Many traders view risk management as critical to long-term success. Consider what a couple seasoned traders told our Innerworth staff about risk management. Mark said, “You can have a crummy trading strategy, but if you have good money management, you can make money. If you have poor money management, it doesn’t matter how good the trading strategy is. You’re going to lose in the end.” Similarly, Chris observes, “You must have a survivability element so that if you literally wished to select stocks by throwing darts at a board, you would continue to survive market to market.”
Risk management is viewed by many as important, but what’s the best way to manage risk? Some traders use very specific rules for managing risk, such as risking a small percentage of capital on each trade. Other traders don’t seem to have any specific rules but may look at past performance as a key. (What is the volatility? What was the previous day’s low?)
As important as risk management is, not all successful traders always manage risk. Some successful traders put on big positions when they believe they see a chance to make a huge, substantial win. When they believe they are right, they just take a chance. Doing so may lead to big losses when they are wrong, but they do it when they need to.
Is taking big risks a good idea? When it comes to trading, there is no one “right” way to trade. All you can do is consider the advantages and disadvantages of each approach and decide which approach you want to take. Whether you want to take big risks may depend on your experience and trading skills. If you are a novice trader, you have not yet learned how to use a set of methods consistently to make a profit in the long term.
For novice traders, it is often vital that they control their risk (for example, risking a small percentage on each trade) so that they could survive long enough to gain mastery as a trader. One reason trading coaches preach the virtues of careful risk management is that a common mistake among novice traders is wanting to “get rich quick” and putting on big trades to make big wins.
The methods and skills of a novice trader, however, do not warrant taking such huge risks. What often happens is that they lose all of their capital on a few big trades and need to rebuild their capital before trading again. Rather than gaining mastery as a trader, they fruitlessly go through cycles of risking a lot, losing it all, quitting trading to rebuild capital, and so on. These novice traders never give themselves a realistic chance of learning how to trade consistently. In contrast, the novice traders who manage their risk can trade longer, and hopefully, learn how to trade consistently before their capital runs out.

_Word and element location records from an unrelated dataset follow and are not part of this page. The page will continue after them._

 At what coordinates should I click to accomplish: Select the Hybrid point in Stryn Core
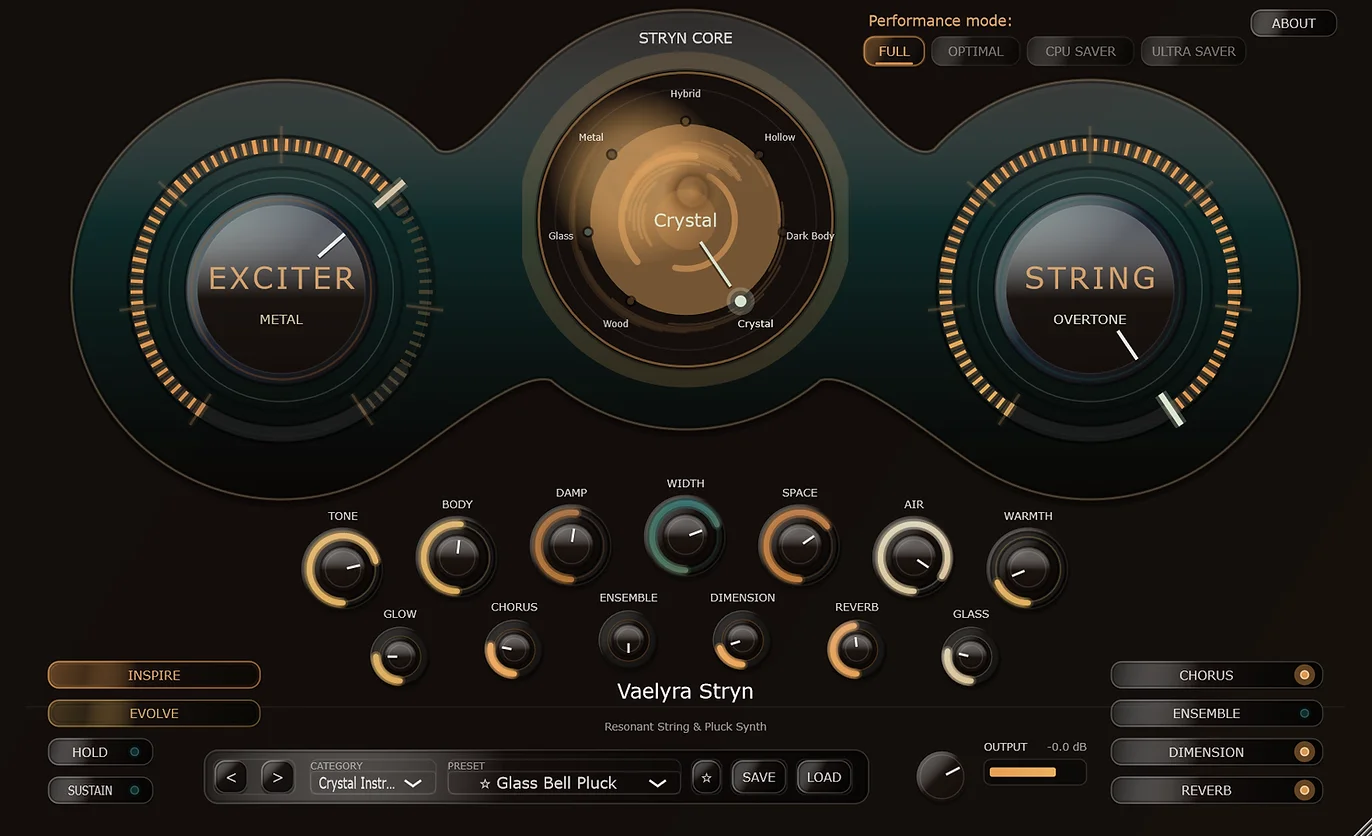pyautogui.click(x=685, y=121)
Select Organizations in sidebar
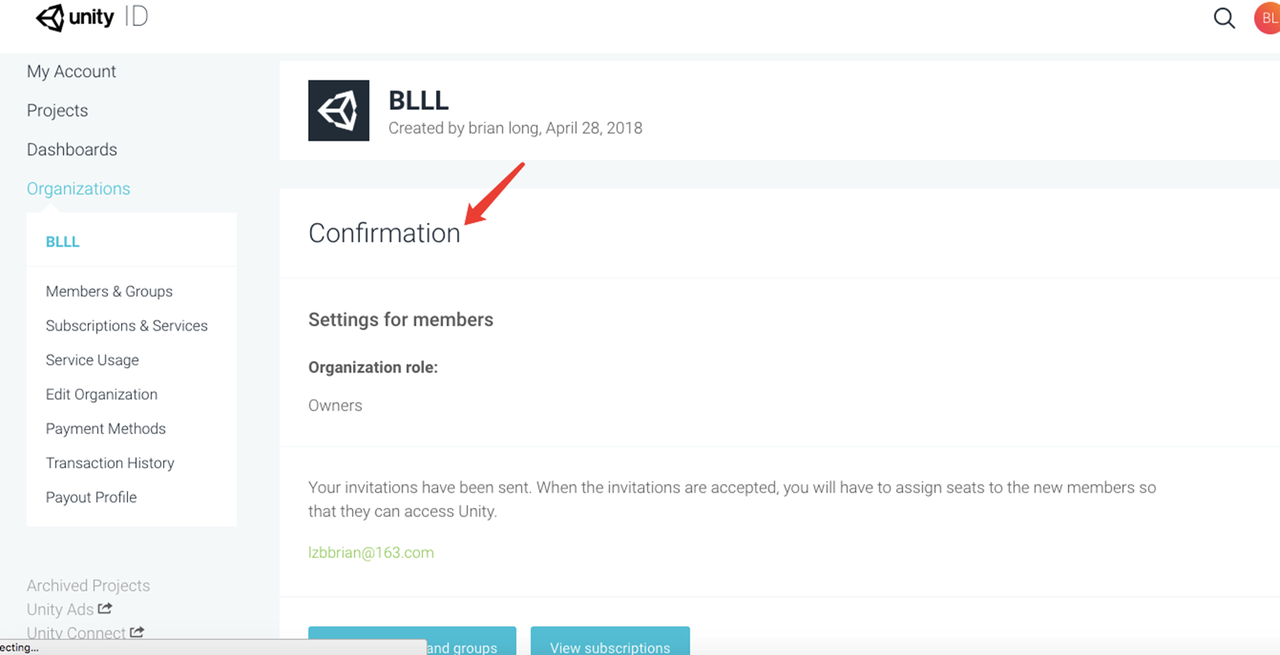 point(78,189)
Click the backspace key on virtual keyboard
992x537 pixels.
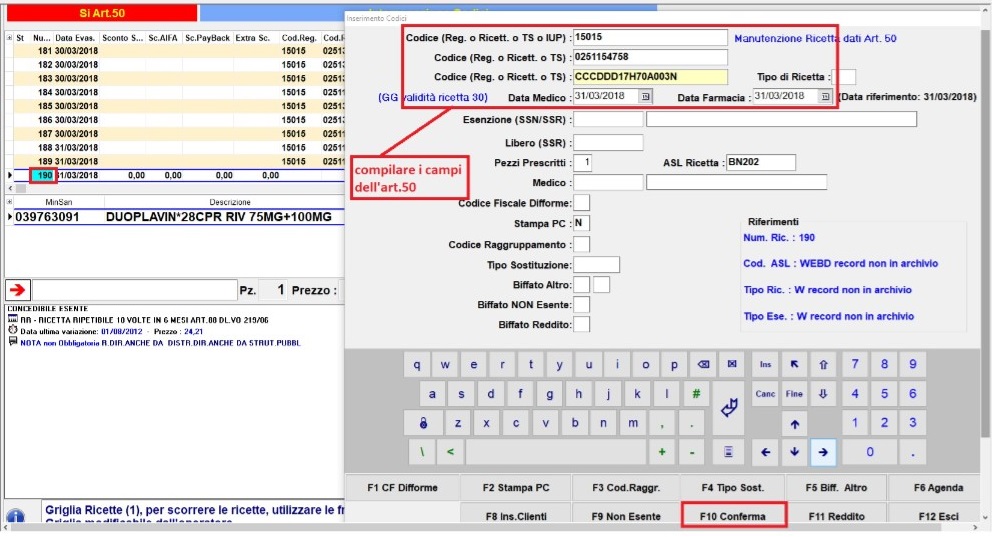click(704, 364)
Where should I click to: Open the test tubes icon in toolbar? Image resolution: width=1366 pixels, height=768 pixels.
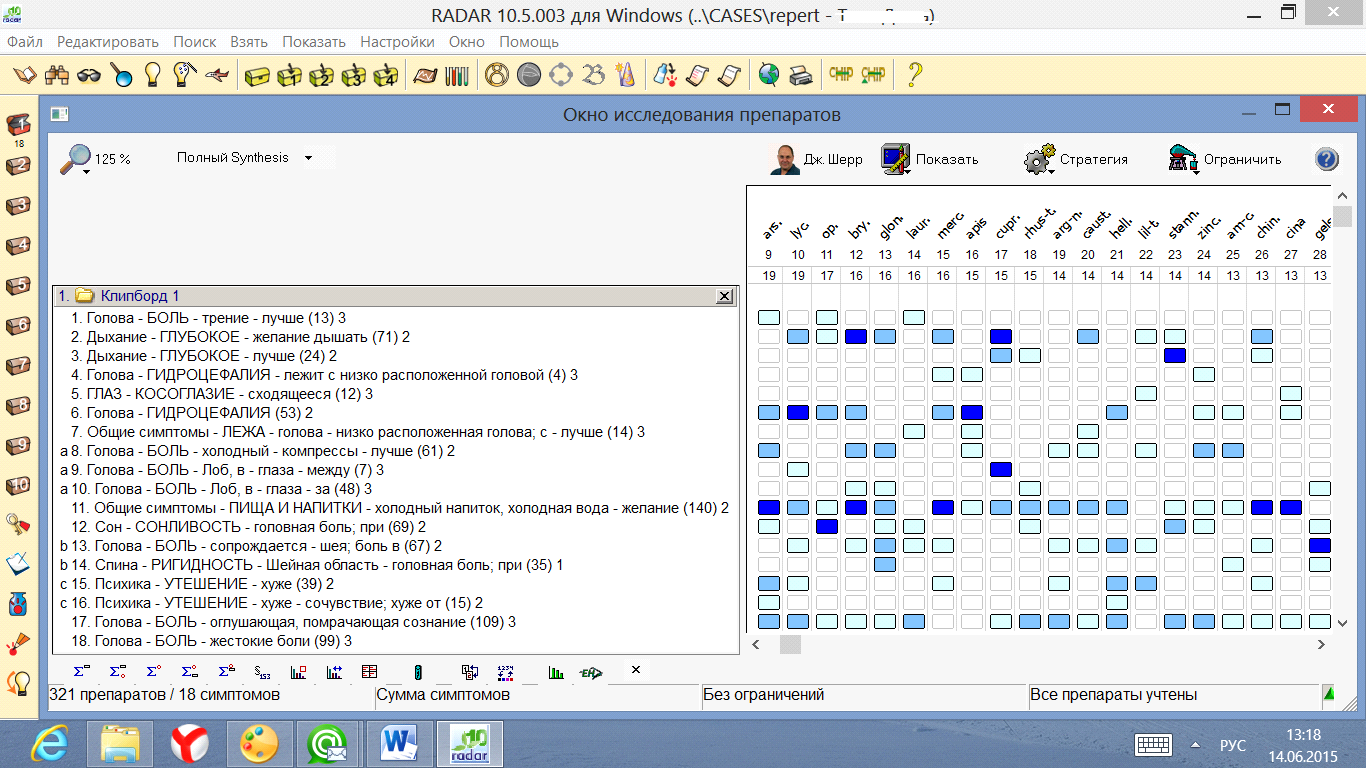(x=456, y=75)
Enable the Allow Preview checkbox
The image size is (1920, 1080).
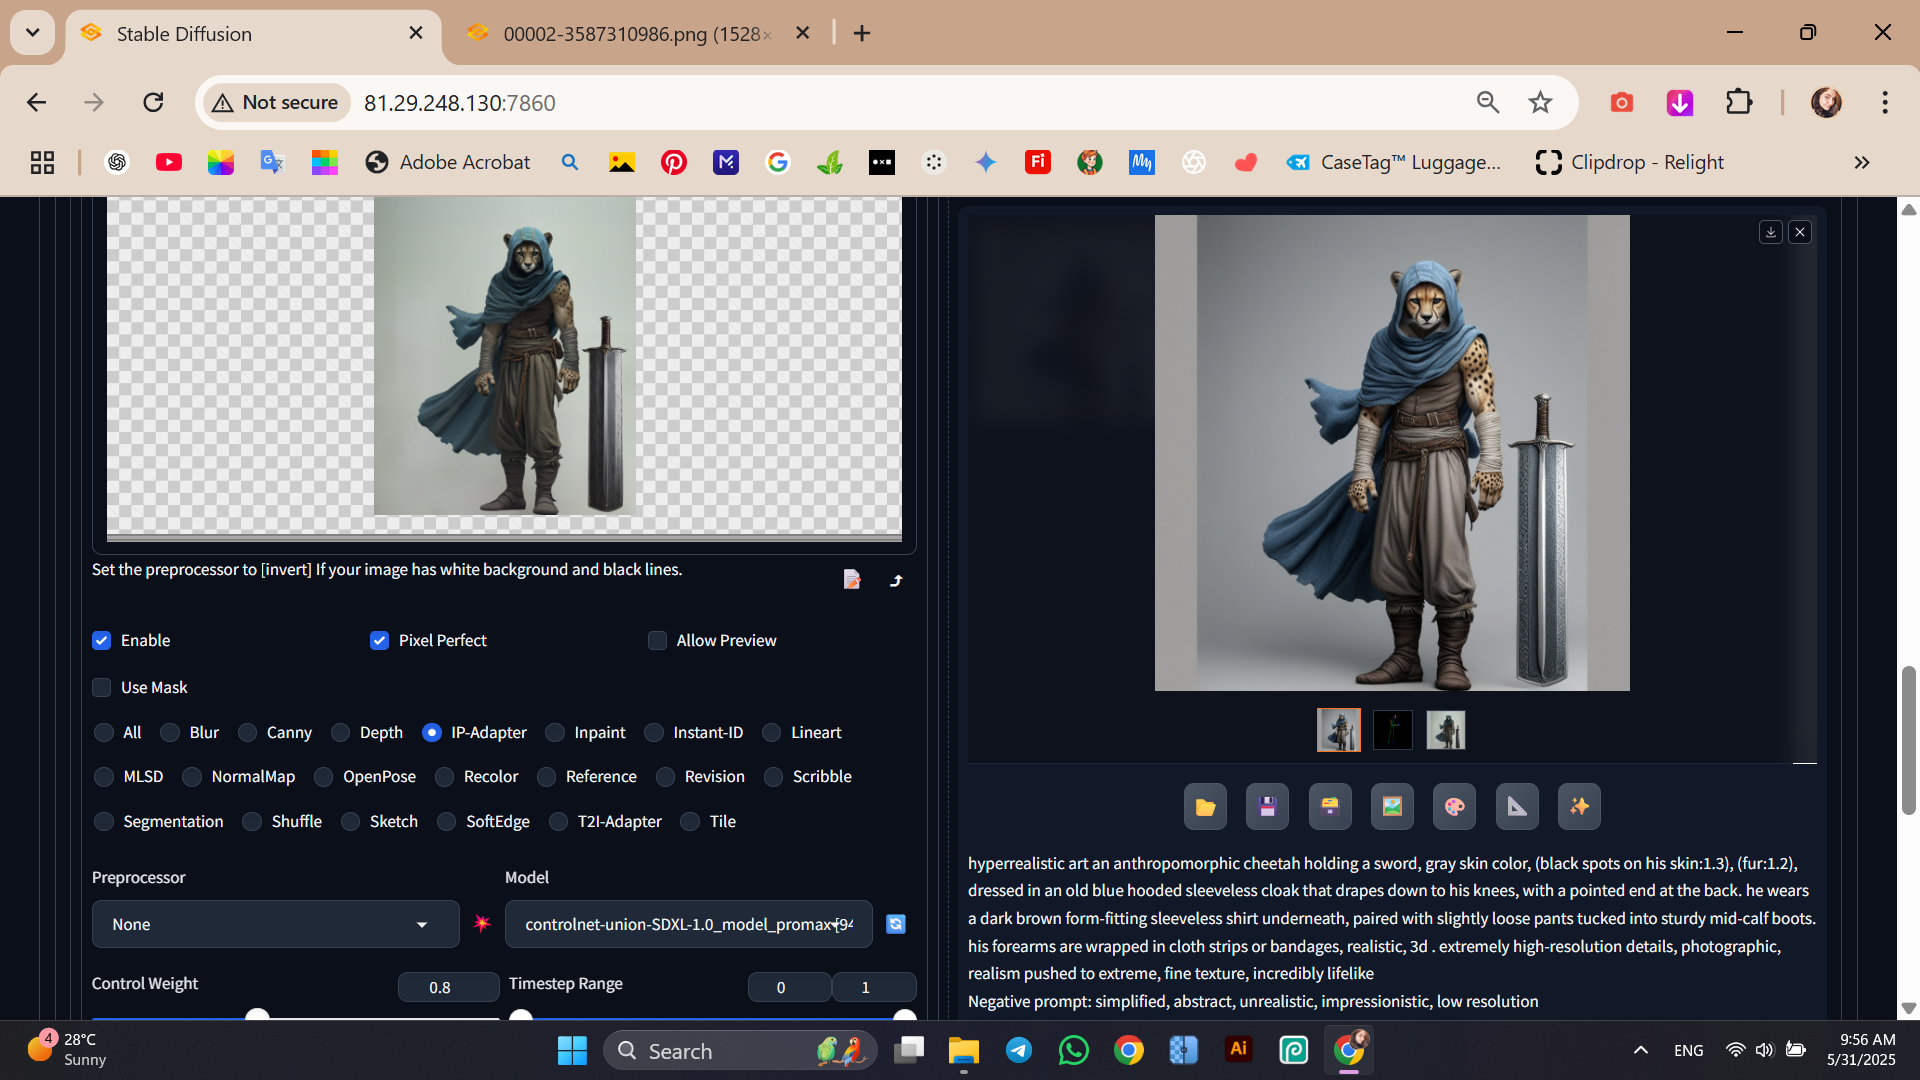point(657,640)
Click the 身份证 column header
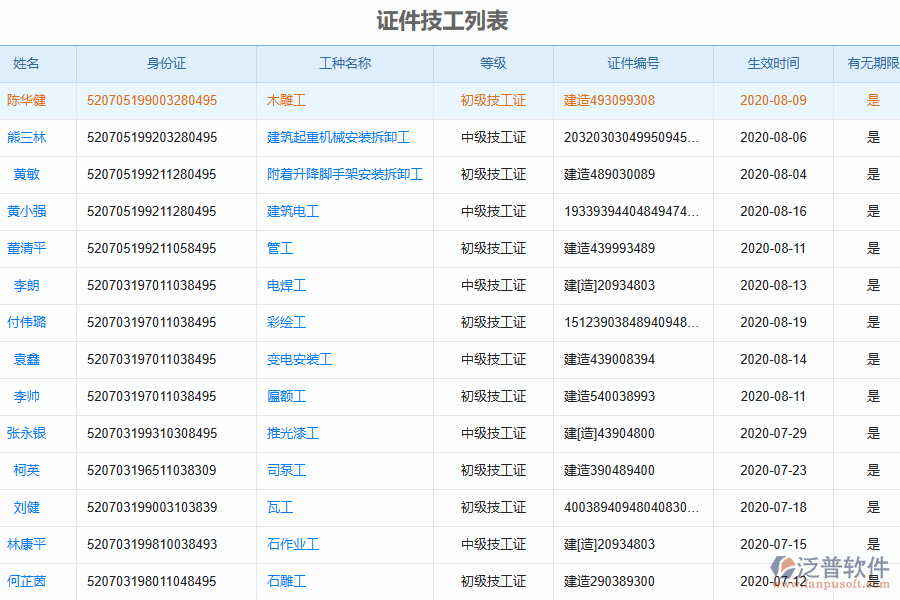 [166, 63]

Once a trader becomes seasoned, he or she may want to “reach the next level” and make a lot more profit. Seasoned traders often reach an asymptote, at which point a self-imposed cap limits their profits. It’s hard to break through this barrier, and no one really seems to know why. Very experienced traders who want to make greater profits need to start bending or breaking the rules a little to see if they can make greater profits and break through the barrier.
This is risky, but some seasoned traders are willing to take the risk in order to make huge yearly profits. That said, they also can afford to take more risks. As seasoned traders, they have the methods and experience to take risks, but a novice trader does not. So even though there is no right or wrong way to trade, if you are new to the trading field, risk management has the advantage of allowing you to “survive the learning curve” until you find the once-in-a-lifetime opportunities to make you wealthy beyond your wildest dreams.